El Papa Francisco también ha tenido muy presentes a los de su edad desde el principio del
pontificado. Ha denunciado con fuerza a la “cultura del descarte”, siendo los ancianos los primeros
olvidados o relegados por una sociedad marcadamente individualista, donde lo que cuenta es el
“yo” y sus apetencias. Paradójicamente ahora es un anciano el protagonista, un anciano con una
inmensa capacidad de convocatoria de jóvenes a través de las Jornadas Mundiales de la Juventud
que le ha tocado presidir. Un anciano con alma joven que clama para que no se les arranque a los
jóvenes la esperanza, que se dirige a un mundo donde tantas veces los jóvenes ya enfrentan le
vida con un corazón cansado; el alto y creciente índice de suicidios juveniles no permiten exagerar
este punto. Un anciano que invita a los jóvenes a entablar el diálogo con sus abuelos para que
sean conscientes de sus raíces y no sean desarraigados y por tanto fácilmente manipulables.

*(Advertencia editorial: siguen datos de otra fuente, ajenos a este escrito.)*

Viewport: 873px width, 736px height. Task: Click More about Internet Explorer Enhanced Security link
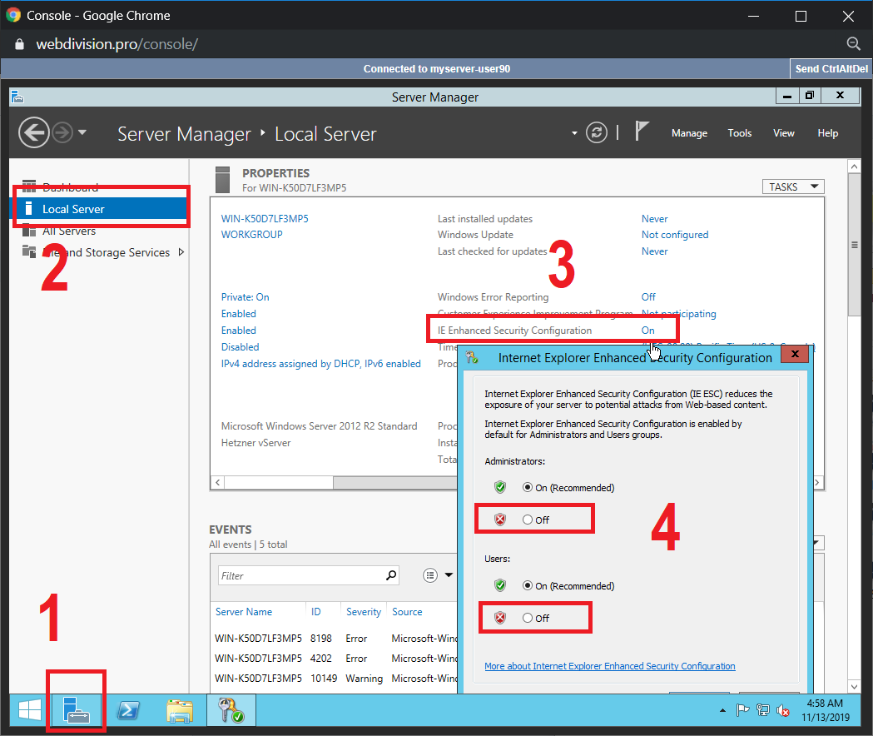coord(609,666)
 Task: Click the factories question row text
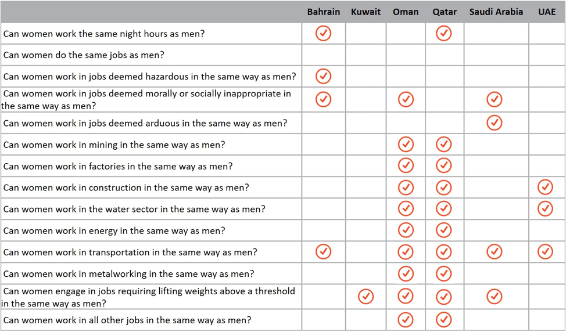(x=118, y=166)
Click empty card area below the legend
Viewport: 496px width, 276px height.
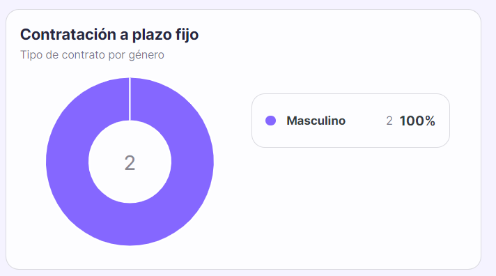point(350,206)
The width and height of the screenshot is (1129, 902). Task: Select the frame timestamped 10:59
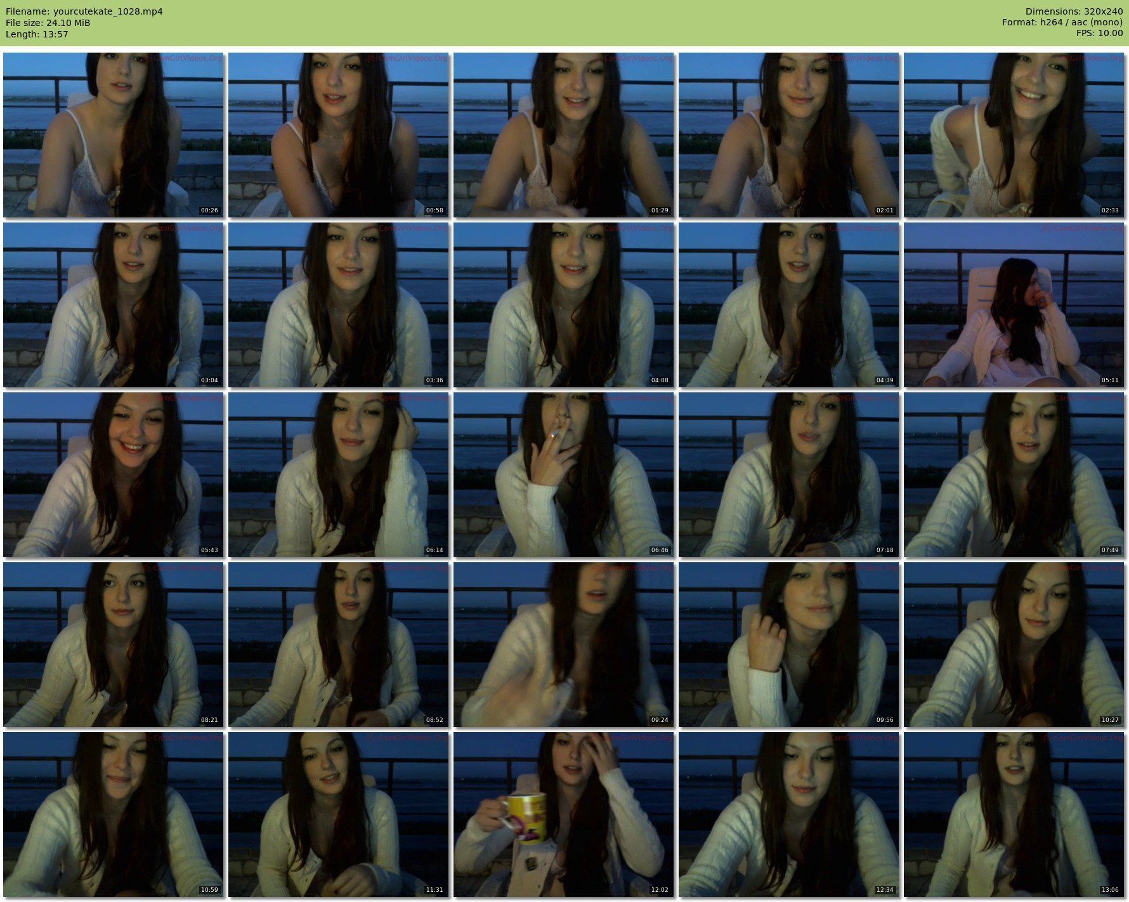coord(113,815)

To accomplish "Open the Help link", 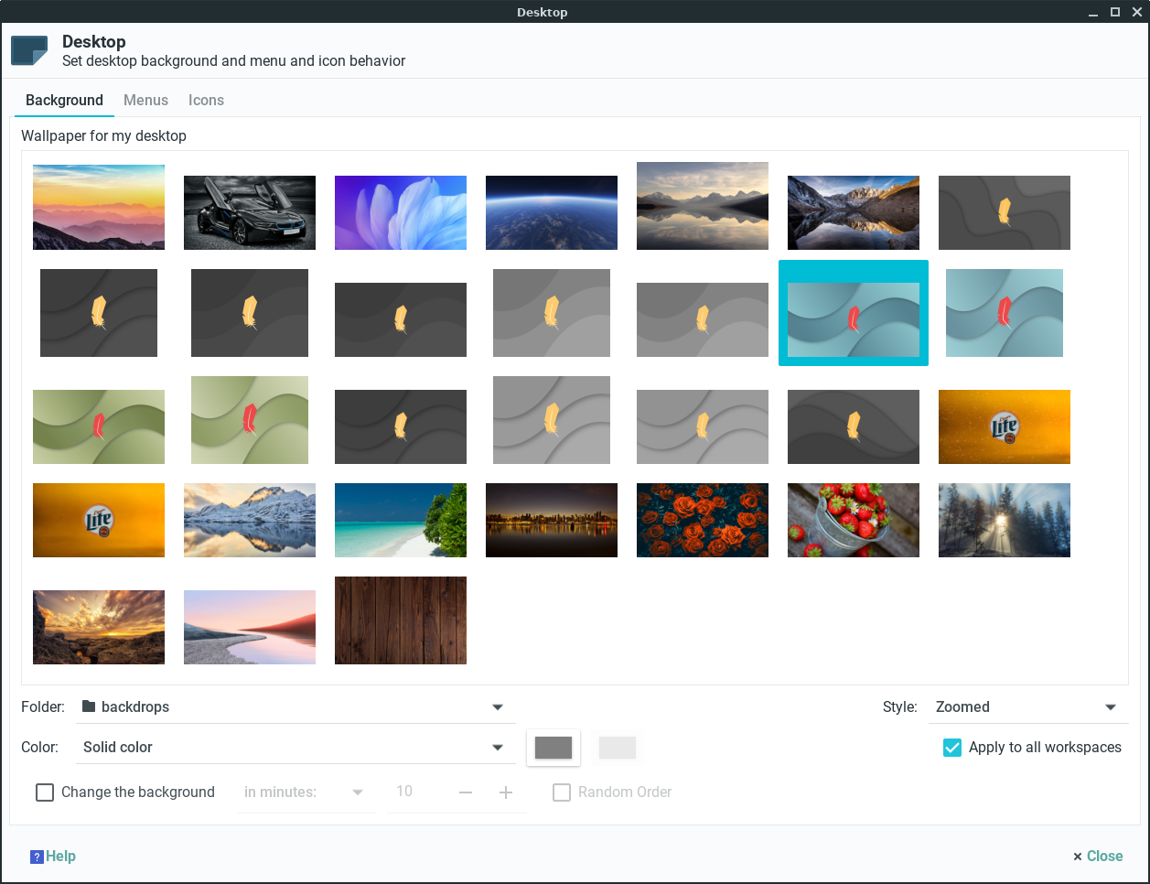I will (x=52, y=856).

Por todo lo anterior, no nos queda sino agradecerle a Francisco su fidelidad a Dios, a la
Iglesia, a la humanidad. Agradecerle y, ¿por qué no?, admirar su vitalidad espiritual, su empuje,
sus enfoques directos, claros, esperanzadores. Es, sin lugar a dudas, un ejemplo de vida lograda.

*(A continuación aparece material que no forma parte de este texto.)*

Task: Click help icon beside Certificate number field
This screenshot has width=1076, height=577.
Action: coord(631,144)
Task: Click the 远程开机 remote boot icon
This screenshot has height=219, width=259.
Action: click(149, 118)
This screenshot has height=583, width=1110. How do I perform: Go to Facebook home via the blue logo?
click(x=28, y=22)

Desde la altura de sus 85 años puede verse toda su vida con cierta perspectiva, y se puede concluir
que ha valido la pena, que todo ese esfuerzo y sacrificio han producido dos realidades
estrechamente emparentadas: una vida feliz –la de Jorge Mario Bergoglio- y una vida fecunda; nos
enseña así cómo vida feliz y vida fecunda, van de la mano. ¿El secreto? Una vida de fe, de
esperanza, de caridad.
¿Qué podemos hacer en consecuencia? Agradecer a Dios el habernos dado un pastor
como Francisco, con su vida a la par feliz y fecunda. Rezar por él, pues el peso de la Iglesia y del
mundo que se ha echado sobre sus espaldas es muy grande, y no podemos permitir que lo lleve
solo, sino que se encuentre respaldado por nuestras oraciones. “Rezad por mí” es su insistente
petición y no nos queda más remedio que acogerla con generosidad. Y aprender de él cómo una
vida de fe es una vida fecunda, una vida que vale la pena, una vida plena, una vida feliz.